Chevron Phillips Chemical Company LP (Chevron Phillips Chemical) announced today that its world-scale ethane cracker at Cedar Bayou in Baytown, Texas successfully achieved the major milestone of mechanical completion. The unit is now undergoing a series of rigorous commissioning activities, system checks and final certifications to ensure a safe and reliable start-up, and consistent, on-spec production. Once operational, the unit is expected to produce at least 1.5 million metric tons of product annually. At peak construction, approximately 5,000 workers were employed on this project, helping to spawn additional economic activity across the region.
“With the mechanical completion of Cedar Bayou’s ethane cracker, we are now on the cusp of completing the most transformative project in our company’s history, our U.S. Gulf Coast petrochemical project,” said Mark Lashier, president and chief executive officer of Chevron Phillips Chemical.
“I want to thank our employees, contractors, and the community of Baytown for helping make this milestone possible.”
The new ethane cracker will produce valuable product for the company’s ethylene business and feedstock for its ethylene derivatives businesses.
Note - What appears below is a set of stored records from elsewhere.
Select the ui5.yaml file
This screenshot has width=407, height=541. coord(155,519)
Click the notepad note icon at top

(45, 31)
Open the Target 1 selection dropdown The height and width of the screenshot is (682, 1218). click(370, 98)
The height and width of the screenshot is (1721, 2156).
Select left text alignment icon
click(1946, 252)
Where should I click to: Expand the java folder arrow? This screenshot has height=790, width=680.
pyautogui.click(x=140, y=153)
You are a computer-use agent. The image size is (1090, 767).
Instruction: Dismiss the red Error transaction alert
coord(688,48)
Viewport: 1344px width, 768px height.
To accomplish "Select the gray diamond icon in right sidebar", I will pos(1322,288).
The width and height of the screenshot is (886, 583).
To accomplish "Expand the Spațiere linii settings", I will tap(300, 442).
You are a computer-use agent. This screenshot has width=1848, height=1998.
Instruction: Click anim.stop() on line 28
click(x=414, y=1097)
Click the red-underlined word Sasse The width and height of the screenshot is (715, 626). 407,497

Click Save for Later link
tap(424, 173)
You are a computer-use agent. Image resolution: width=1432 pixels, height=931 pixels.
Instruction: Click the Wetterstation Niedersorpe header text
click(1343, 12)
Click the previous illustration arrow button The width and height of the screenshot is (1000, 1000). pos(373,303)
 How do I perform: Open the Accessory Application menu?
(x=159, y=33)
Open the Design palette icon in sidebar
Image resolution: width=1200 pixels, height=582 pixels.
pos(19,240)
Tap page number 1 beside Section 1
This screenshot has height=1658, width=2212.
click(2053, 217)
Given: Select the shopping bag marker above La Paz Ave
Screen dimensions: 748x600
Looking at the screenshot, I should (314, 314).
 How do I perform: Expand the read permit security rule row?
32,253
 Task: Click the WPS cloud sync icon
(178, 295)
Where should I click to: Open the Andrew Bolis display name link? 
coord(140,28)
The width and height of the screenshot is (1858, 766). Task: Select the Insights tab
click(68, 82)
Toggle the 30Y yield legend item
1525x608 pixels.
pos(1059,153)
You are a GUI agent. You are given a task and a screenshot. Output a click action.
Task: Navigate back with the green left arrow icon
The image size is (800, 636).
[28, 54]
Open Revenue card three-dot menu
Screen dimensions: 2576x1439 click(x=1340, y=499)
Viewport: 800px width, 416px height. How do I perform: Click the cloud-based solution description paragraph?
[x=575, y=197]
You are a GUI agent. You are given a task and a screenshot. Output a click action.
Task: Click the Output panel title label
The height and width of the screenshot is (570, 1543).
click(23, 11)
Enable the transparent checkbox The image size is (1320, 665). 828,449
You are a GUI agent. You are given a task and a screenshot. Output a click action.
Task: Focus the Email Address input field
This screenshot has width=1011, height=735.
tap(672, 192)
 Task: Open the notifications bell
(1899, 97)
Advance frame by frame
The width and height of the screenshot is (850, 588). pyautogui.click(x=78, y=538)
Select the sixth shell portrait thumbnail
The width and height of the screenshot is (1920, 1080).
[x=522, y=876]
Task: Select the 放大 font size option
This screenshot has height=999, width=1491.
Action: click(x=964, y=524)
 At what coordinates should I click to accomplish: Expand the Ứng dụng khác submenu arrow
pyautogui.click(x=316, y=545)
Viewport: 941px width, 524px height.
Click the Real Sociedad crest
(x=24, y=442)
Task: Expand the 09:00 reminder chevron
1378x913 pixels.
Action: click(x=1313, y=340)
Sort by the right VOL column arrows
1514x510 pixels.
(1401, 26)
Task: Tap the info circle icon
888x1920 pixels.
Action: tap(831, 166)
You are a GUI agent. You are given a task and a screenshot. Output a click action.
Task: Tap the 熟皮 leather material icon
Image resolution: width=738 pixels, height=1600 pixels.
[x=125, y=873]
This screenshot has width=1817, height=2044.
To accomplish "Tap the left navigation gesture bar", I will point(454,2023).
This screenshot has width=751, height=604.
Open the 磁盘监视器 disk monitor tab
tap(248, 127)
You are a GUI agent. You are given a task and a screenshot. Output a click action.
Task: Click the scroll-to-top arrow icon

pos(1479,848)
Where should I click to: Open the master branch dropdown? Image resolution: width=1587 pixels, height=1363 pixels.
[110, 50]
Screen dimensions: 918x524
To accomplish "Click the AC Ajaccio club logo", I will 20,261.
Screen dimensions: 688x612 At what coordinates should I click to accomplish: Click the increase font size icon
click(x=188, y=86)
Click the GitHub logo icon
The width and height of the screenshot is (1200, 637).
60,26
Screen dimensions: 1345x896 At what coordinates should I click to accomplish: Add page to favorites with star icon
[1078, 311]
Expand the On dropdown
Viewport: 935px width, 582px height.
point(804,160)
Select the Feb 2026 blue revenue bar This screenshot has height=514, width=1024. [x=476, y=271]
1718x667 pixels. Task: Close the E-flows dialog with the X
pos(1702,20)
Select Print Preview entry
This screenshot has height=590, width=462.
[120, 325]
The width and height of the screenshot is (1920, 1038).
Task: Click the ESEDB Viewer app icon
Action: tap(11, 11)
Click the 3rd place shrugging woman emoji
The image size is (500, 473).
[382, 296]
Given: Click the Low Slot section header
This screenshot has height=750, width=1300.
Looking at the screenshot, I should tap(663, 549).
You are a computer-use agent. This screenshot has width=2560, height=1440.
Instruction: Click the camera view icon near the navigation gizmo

The polyethylene (PE) fleet now includes the two new PE units at Old Ocean, Texas, which were also part of the U.S. Gulf Coast petrochemical project (USGC PP). These units started up in September 2017 and play a critical role in Chevron Phillips Chemical’s strategic expansion to meet the growing global demand for PE. These units can produce a wide variety of high quality Marlex® polyethylene resins ranging from metallocene LLDPE film to bi-modal film and pipe products, displaying the wide capability of Chevron Phillips Chemical Company’s proprietary MarTech® technology.
In addition to the cracker and PE units, the company has purchased nearly 3,000 newly built rail cars and constructed a state-of-the-art storage-in-transition facility to ship polyethylene via rail to customers both domestically and to ports for export around the globe.